3. Agriculture sector appears to be adversely affected by the reform process. Why?
Answer: The poor performance of the agricultural sector has been attributed to a decline in public investment in infrastructure such as irrigation and transport, decline in farmers’ subsidy and greater competition from international arena due to withdrawal of minimum support prices.
Production for exports has reduced the domestic supply and has, therefore, pushed up the prices of foodgrains.
4. Why has the industrial sector performed poorly in the reform period?
Answer: Much of the decline in industrial growth is due to the opening up of the economy to international competition.
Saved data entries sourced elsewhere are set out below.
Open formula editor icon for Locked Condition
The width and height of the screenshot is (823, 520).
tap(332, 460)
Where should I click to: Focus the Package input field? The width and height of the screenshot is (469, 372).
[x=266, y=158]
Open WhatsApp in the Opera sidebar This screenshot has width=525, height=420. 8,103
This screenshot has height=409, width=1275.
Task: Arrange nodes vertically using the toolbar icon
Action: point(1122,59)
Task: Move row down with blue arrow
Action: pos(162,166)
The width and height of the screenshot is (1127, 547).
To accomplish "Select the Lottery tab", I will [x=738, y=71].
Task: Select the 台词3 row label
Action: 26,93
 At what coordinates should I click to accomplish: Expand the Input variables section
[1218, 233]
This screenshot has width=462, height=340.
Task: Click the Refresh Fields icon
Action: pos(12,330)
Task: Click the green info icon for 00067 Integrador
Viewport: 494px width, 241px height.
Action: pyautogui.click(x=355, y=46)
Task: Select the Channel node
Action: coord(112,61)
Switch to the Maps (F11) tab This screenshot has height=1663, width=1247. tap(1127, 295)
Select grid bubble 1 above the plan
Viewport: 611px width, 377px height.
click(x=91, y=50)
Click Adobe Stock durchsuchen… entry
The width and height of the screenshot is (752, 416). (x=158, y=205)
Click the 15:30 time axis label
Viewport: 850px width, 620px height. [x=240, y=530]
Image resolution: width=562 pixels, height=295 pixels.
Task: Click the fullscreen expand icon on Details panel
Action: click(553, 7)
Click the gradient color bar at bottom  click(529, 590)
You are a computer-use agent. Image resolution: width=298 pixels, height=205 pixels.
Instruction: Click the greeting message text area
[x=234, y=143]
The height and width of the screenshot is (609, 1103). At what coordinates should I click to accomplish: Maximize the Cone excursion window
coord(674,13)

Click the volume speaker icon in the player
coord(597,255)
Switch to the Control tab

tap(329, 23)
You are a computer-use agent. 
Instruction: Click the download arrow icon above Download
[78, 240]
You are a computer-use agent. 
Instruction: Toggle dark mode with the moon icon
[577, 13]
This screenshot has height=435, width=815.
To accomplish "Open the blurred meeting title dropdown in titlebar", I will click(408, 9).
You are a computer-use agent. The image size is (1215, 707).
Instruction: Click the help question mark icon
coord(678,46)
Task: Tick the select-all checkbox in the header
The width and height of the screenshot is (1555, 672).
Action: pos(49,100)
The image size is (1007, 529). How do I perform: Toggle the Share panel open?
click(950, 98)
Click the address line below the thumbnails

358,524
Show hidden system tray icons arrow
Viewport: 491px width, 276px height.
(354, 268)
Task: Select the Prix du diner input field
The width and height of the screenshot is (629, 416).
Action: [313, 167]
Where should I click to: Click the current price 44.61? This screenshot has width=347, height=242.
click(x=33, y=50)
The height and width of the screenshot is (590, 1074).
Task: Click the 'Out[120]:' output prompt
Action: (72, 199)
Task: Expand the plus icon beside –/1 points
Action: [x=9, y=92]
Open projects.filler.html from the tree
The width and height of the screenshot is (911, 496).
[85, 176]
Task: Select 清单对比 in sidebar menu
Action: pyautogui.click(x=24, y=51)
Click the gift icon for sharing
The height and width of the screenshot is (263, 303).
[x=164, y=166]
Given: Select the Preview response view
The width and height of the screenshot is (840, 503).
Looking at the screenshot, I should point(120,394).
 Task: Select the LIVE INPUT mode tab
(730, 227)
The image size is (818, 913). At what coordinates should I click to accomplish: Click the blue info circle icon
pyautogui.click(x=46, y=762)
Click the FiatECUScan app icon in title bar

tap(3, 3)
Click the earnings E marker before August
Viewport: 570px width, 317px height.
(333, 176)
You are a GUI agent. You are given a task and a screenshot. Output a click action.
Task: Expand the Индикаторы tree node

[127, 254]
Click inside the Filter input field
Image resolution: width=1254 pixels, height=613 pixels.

Domestic goods have been replaced by cheaper and better quality imported ones.
Employment in the organised sector has fallen.
Though developed countries are approaching India as a vast market for their goods, Indian goods are unable to reach other markets due to various non-tariff barriers.
5. How did the MRTP Act contain industrial growth? Give the steps taken to remove these hurdles.
Answer: Under the Monopolies and Restrictive Trade Practices Act (MRTP Act), the government had placed a ceiling on the size of large scale enterprise (assets worth ₹100 crore in 1985). Beyond this limit the industry had to take step-by-step approval from the government. This was restrictive to further expansion, diversification and modernisation of private industries.
The threshold limit of assets for MRTP companies was abolished under the New Industrial Policy 1991. This paved the way for consolidation of large industrial houses in a globally competitive environment.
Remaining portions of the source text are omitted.